**Exercise instructions:**
Turn the lines from the one containing "Q3 legend entry?" through the one containing "(x=46, y=63)" into a Markdown table with two columns, Row (a running number) and Text (the line itself). Leave out any blank lines.

· · · · ·

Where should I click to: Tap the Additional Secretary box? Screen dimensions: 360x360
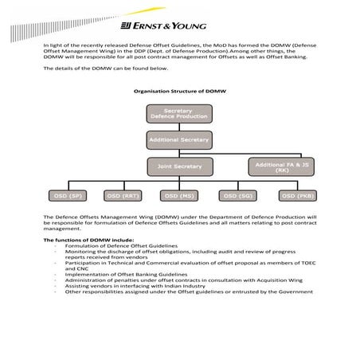click(x=178, y=139)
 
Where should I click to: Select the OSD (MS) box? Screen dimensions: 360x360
click(x=178, y=195)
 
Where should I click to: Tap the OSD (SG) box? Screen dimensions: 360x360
click(x=236, y=195)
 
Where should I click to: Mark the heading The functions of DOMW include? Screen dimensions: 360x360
click(x=85, y=240)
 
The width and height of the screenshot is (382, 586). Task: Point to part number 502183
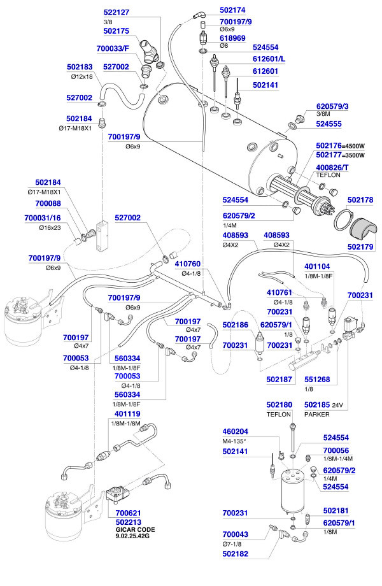pyautogui.click(x=80, y=66)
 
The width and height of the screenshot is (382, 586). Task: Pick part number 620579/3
pyautogui.click(x=336, y=106)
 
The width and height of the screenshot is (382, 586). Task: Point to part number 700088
pyautogui.click(x=48, y=204)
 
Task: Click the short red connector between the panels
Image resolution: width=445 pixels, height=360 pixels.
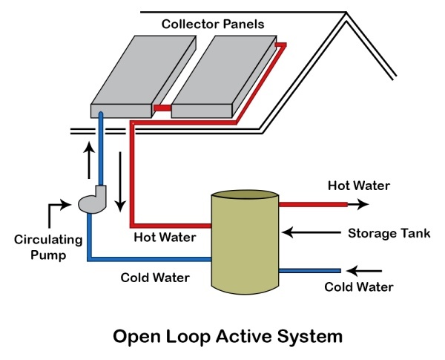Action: point(162,110)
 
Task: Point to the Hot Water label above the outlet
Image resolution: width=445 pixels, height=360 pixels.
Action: point(360,185)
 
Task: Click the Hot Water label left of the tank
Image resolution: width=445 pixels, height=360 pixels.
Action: point(165,238)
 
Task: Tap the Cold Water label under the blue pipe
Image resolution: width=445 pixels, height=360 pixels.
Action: point(156,278)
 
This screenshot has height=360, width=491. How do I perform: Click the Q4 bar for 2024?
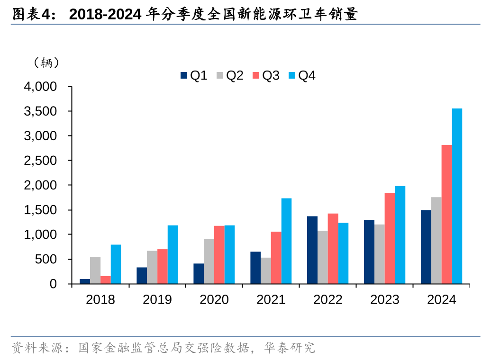(x=457, y=196)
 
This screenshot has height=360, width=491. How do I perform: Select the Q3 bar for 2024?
(x=446, y=214)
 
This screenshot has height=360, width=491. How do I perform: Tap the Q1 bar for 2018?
(x=85, y=281)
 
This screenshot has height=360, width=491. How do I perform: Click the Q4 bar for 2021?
(x=286, y=241)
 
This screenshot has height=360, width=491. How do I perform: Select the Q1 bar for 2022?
(x=312, y=250)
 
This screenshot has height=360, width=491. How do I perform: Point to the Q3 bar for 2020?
(x=219, y=255)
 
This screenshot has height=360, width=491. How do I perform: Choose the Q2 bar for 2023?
(x=379, y=254)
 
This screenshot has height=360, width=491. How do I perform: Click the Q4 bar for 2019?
(x=173, y=254)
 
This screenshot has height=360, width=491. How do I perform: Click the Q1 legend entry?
(x=194, y=75)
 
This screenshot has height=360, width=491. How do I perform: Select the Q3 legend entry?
(x=266, y=75)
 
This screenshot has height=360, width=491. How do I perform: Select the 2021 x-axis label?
(x=271, y=300)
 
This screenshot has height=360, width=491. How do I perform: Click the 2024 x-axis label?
(x=441, y=300)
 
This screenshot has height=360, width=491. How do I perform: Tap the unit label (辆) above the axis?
(x=46, y=63)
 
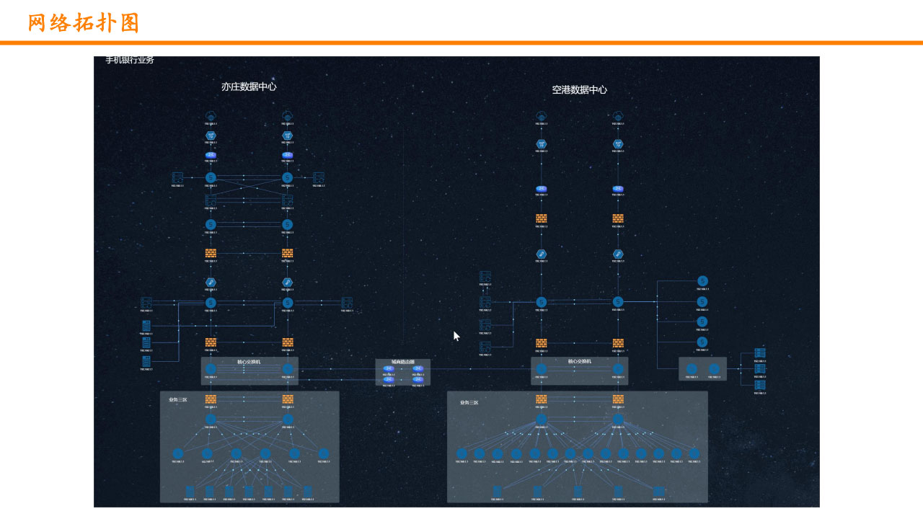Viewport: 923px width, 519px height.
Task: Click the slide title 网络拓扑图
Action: pyautogui.click(x=84, y=23)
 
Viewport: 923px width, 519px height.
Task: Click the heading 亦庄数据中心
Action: pyautogui.click(x=249, y=86)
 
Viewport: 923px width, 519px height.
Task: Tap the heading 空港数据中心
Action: pyautogui.click(x=579, y=90)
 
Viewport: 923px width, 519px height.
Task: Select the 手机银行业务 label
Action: pyautogui.click(x=130, y=60)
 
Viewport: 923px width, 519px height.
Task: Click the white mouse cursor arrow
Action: pyautogui.click(x=456, y=336)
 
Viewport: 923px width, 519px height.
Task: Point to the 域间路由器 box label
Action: pyautogui.click(x=402, y=362)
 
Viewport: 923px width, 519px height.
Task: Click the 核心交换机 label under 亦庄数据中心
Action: pyautogui.click(x=249, y=362)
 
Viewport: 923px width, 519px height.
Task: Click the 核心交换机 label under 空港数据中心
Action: pyautogui.click(x=579, y=361)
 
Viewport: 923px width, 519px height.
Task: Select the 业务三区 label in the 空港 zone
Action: pyautogui.click(x=469, y=402)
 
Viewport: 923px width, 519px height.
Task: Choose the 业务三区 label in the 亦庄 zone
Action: pyautogui.click(x=177, y=400)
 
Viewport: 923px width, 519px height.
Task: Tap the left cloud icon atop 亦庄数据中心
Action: pyautogui.click(x=211, y=116)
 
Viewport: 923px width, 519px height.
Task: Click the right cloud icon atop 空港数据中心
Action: pyautogui.click(x=617, y=116)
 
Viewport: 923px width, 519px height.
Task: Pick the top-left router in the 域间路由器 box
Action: pyautogui.click(x=389, y=369)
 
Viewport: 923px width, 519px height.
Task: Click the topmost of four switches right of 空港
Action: pyautogui.click(x=702, y=281)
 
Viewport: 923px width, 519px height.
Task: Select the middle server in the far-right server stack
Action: pyautogui.click(x=760, y=369)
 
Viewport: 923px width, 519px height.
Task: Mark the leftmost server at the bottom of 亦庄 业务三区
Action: pyautogui.click(x=190, y=492)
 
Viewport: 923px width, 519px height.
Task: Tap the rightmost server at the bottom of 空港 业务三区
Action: pyautogui.click(x=658, y=492)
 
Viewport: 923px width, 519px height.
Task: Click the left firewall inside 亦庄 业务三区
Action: pyautogui.click(x=211, y=399)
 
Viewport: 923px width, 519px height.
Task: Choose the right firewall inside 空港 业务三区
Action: pyautogui.click(x=618, y=399)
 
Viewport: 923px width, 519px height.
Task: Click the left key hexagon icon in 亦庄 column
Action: pyautogui.click(x=211, y=283)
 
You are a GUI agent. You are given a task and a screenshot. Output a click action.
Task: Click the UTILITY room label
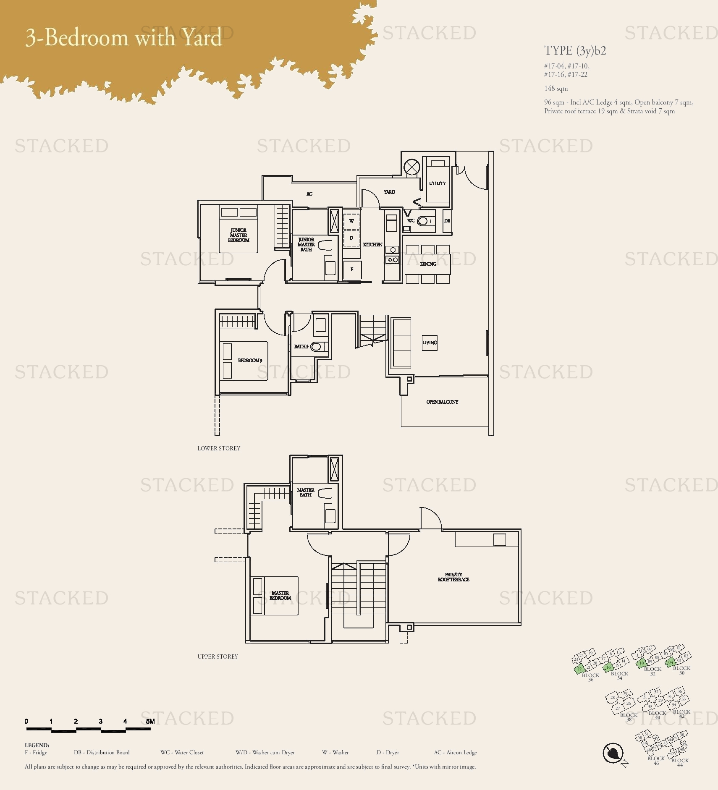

· · · · ·

**Solution for this problem:**
| Row | Text |
|---|---|
| 1 | This screenshot has height=360, width=491. How do I perform: Select the Q3 legend entry? |
| 2 | (x=266, y=75) |
| 3 | This screenshot has height=360, width=491. How do I perform: Select the 2021 x-axis label? |
| 4 | (x=271, y=300) |
| 5 | This screenshot has height=360, width=491. How do I perform: Click the 2024 x-axis label? |
| 6 | (x=441, y=300) |
| 7 | This screenshot has height=360, width=491. How do I perform: Tap the unit label (辆) above the axis? |
| 8 | (x=46, y=63) |